There is a noticeable difference between CPM and RPM (Revenue per Mille). CPM is actually how much advertisers are ready to pay on a thousand impressions per ad unit. RPM on the other hand is how much you make per thousand page views.
RPM rate is calculated as: (Estimated earnings / Number of page views) * 1000.
If by the end of the month, your estimated Adsense earning is $1,200 with 100k pageviews, your RPM there is: ($1200/100,000) * 1000 = $12,00
Native advertising is a form of contextual advertising, where sponsored ads are designed to look like the native content on a website
2 – Direct Advertising
Pageviews affect income from direct ad sales on your blog.
First, to determine how much to charge your advertisers, you have to run a formula on the impressions a given ad unit gets on your blog.
Generally, above-the-fold gets more impressions. This raises the amount of income you make from that ad unit. The further you move from the top position downward, the less important the price.
Note that while a pageview is counted each time a page is loaded, an ad unit impression is counted each time the unit comes within the view zone of the browser window. That’s why top positions on the same page often have more impressions than bottom units.
Generally, the more your Pageviews, the more you charge per ad unit because that also raises your ad unit impressions.
How Pageviews decide for you
There are two areas Pageviews can determine how much you make with your blog here:
1 – Getting approved by ads platforms for contextual ads
Sincerely, I won’t tell you any much about Google Adsense here because my account is as old as Adsense itself. I got on board so early and it was quite flexible those days. But I know a lot has changed and getting approved these days isn’t a day’s job.
A friend asked me on Facebook and said “Enstine how much does adsense pay per 1000 views” The truth is there is no formula to know this.
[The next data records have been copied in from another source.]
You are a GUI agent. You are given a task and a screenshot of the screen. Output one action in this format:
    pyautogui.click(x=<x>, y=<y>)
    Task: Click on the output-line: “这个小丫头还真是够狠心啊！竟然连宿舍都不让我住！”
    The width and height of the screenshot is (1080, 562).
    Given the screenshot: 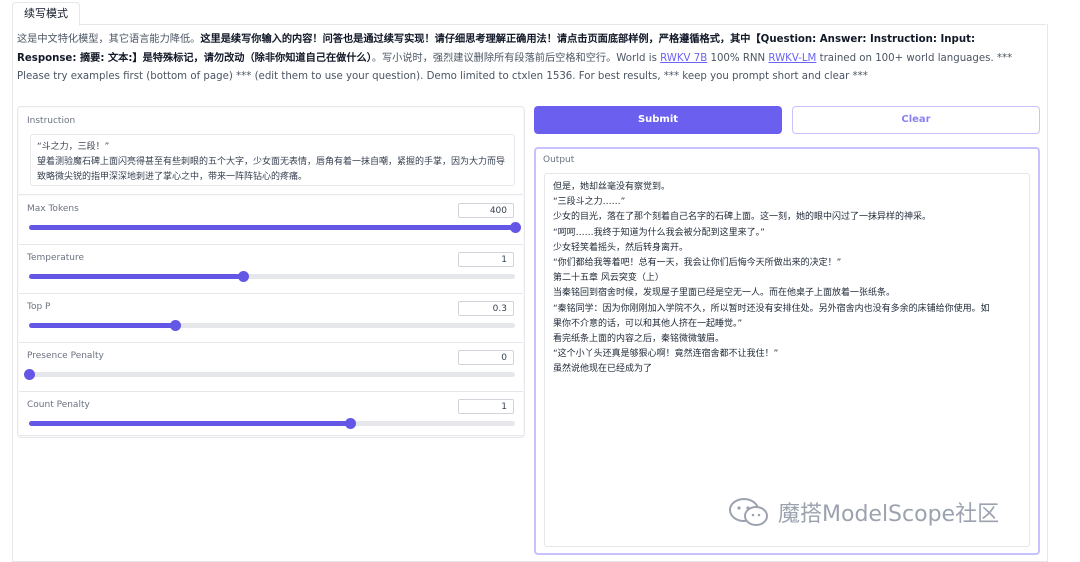 What is the action you would take?
    pyautogui.click(x=666, y=354)
    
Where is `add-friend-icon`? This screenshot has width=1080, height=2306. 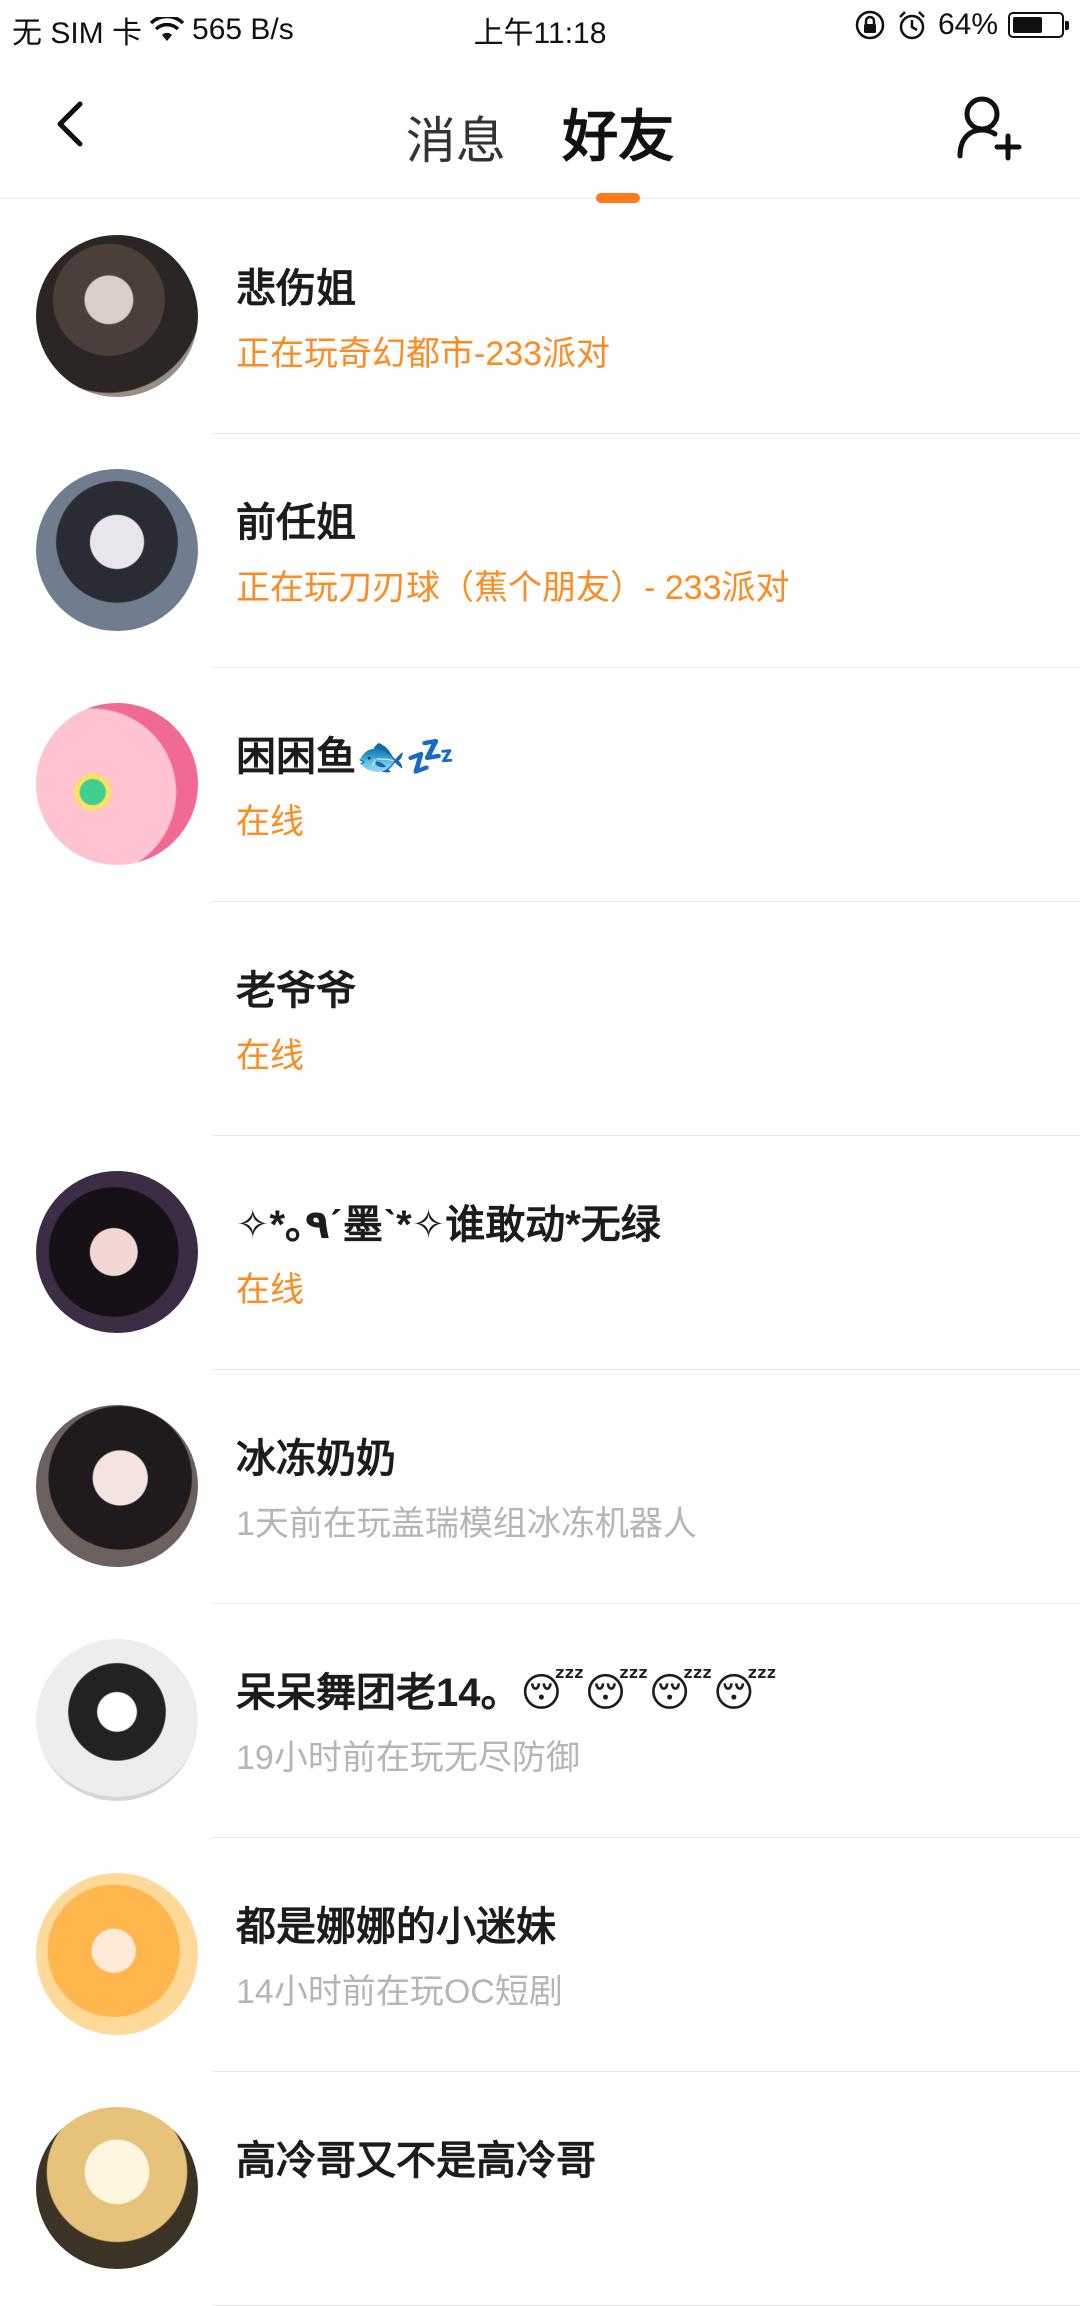 add-friend-icon is located at coordinates (989, 127).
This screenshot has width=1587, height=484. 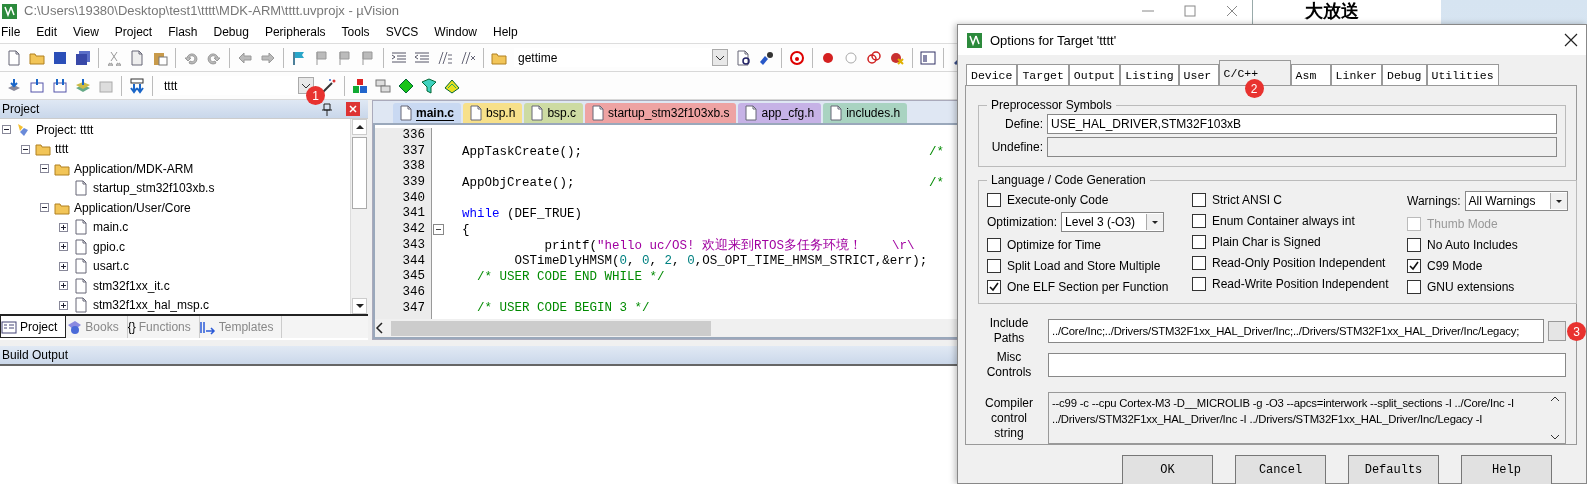 What do you see at coordinates (452, 86) in the screenshot?
I see `package-icon` at bounding box center [452, 86].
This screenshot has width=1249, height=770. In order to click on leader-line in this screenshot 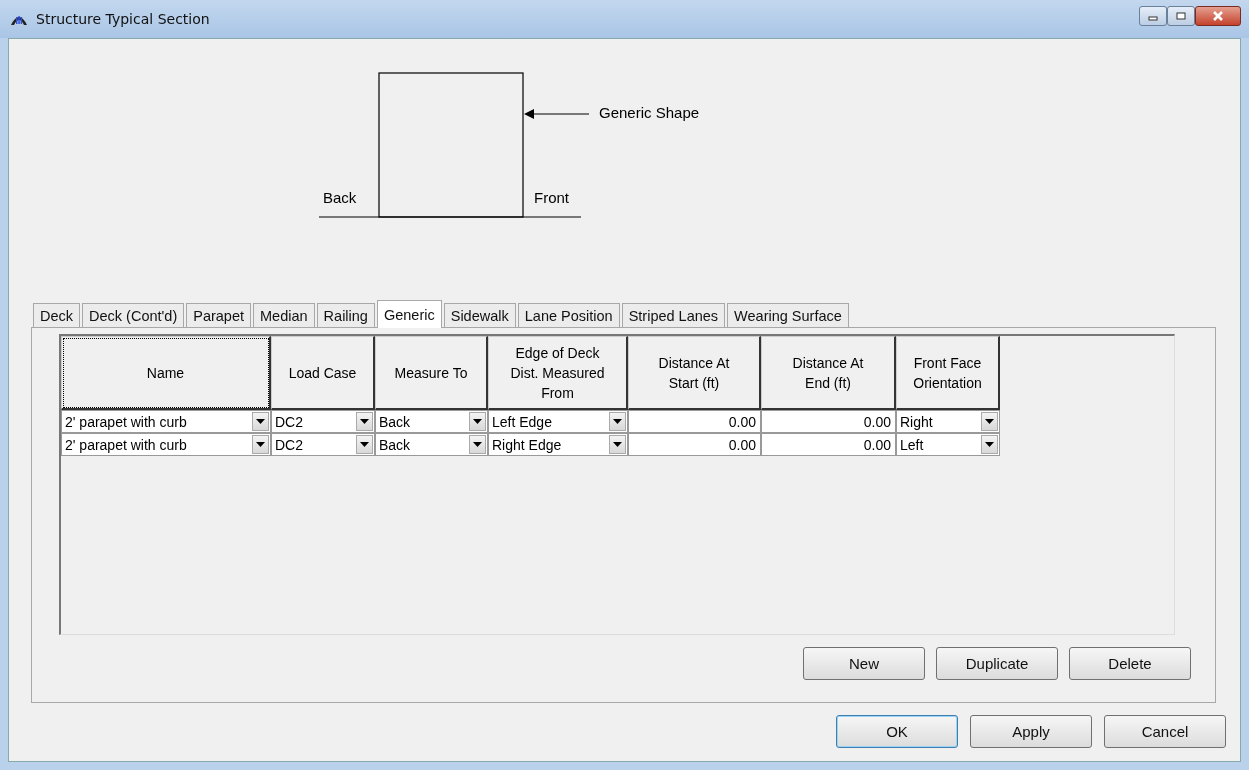, I will do `click(557, 114)`.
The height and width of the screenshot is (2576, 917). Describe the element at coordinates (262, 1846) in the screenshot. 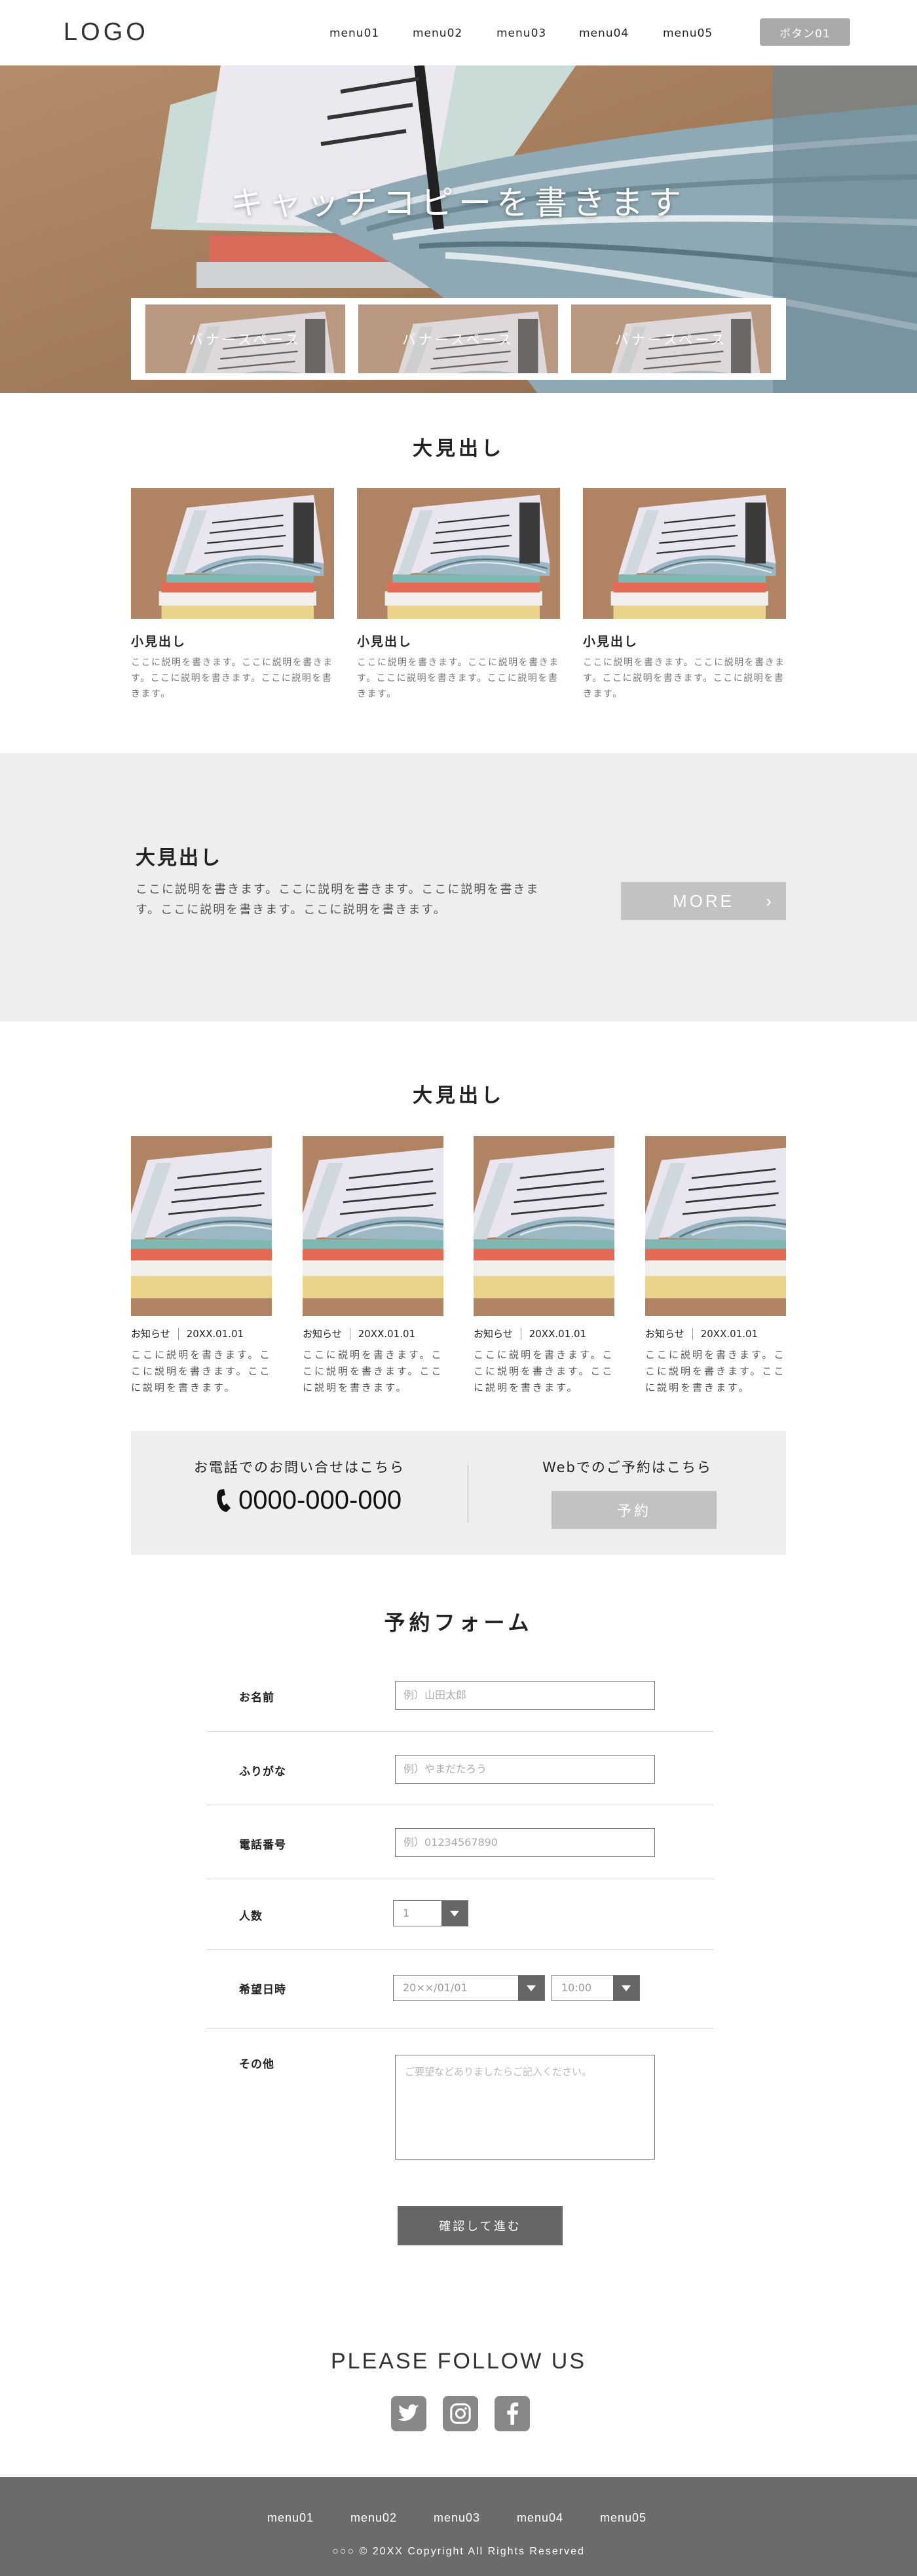

I see `tel-label: 電話番号` at that location.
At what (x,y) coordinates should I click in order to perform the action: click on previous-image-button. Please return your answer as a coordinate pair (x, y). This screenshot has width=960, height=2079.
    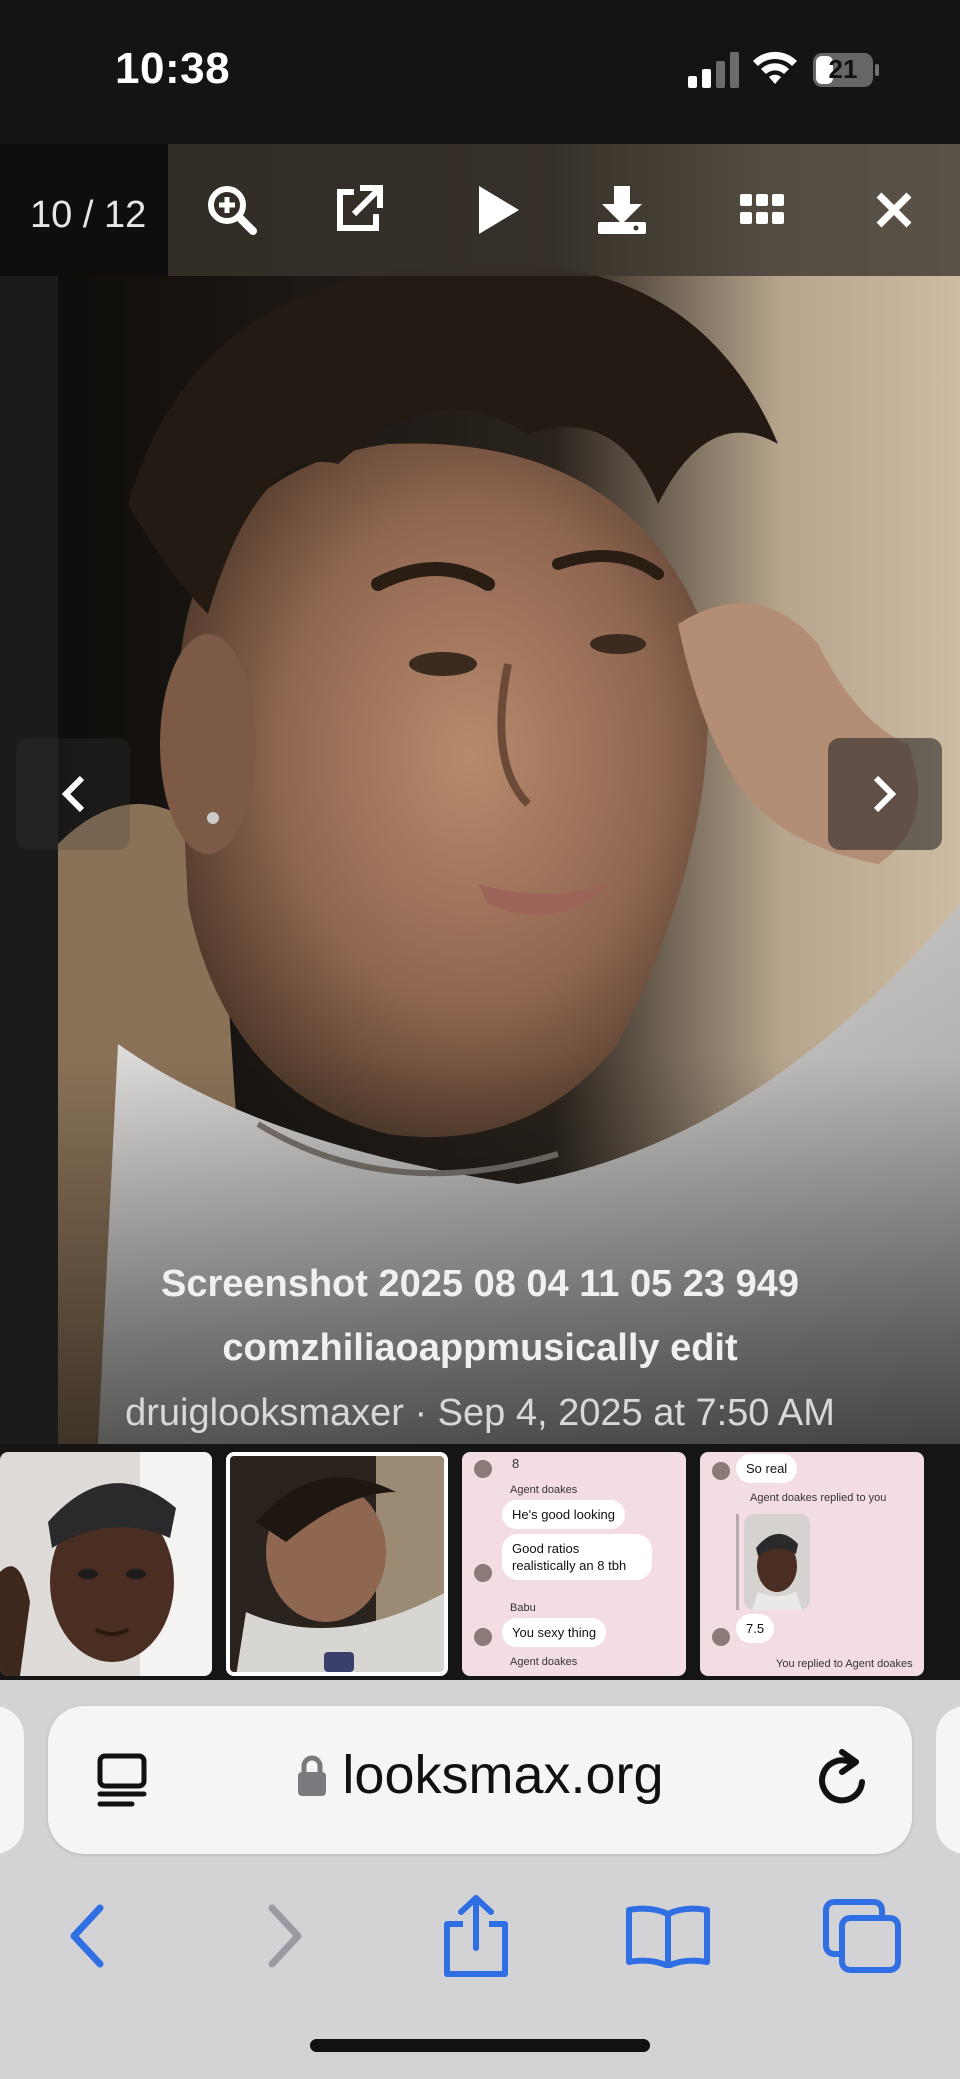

There are different parameters including your niche, keywords, geo-location, etc.
One of my students asked something near the same question and said “how many views do you need for adsense income to increase?”
Well, I don’t want to dwell on this much because this post isn’t about Google Adsense alone. Google though may not be very strict on pageview volumes to get your application approved.
Other ad networks require more pageviews to be considered. On such networks, once approved, you should expect a growth in your income.
- Adthrive: 100,000 Pageviews
- Mediavine: About 30,000 Pageviews
- Ezoic: 10,000 visits minimum (about 13,000 pageviews)
- Taboola: Taboola has a minimum traffic requirement of 1 million pageviews.
- Content.ad: 30,000 pageviews per month.
2 – Getting approved on ads platform for direct ad sales
There are many platforms out there to sell space on your blog. Some of the popular ones are:
3 – Selling your ads directly
An excellent example is OIO Publisher. This is probably the most recommended option with all the details you need to fully run direct advertisements on your blog.
Now, with Contextual and Direct advertising, the more your pageviews, the more money you make. But how do you increase your pageviews?
How do you increase pageviews?
- Increase your traffic.
- Interlink properly to keep readers clicking from one page to another.
- Drive traffic from email list to your blog.
- Use pagination on your pages/posts.
- Create contents in parts (Part I, Part II, Part II, etc) readers will always click to read different and that generates more pageviews
What about sponsored posts?
People/Advertisers sponsor contents on blogs for different reasons. Most however do for long term SEO backlink benefits. In this category, they focus on Domain authority (DA) and dofollow/nofollow options and many of these link mongers would only pay after content is indexed by google.
If you want to monetize with sponsored posts, focus on increasing your DA. Boosting your DA definitely takes time but there are ways to level up quickly. Follow Neil Patel’s 2-week plan here
Your average blog traffic per day should be 1000 readers if you want to think about making full time life blogging. I know 1 million page views per month revenue is huge. But start from somewhere and scale gradually.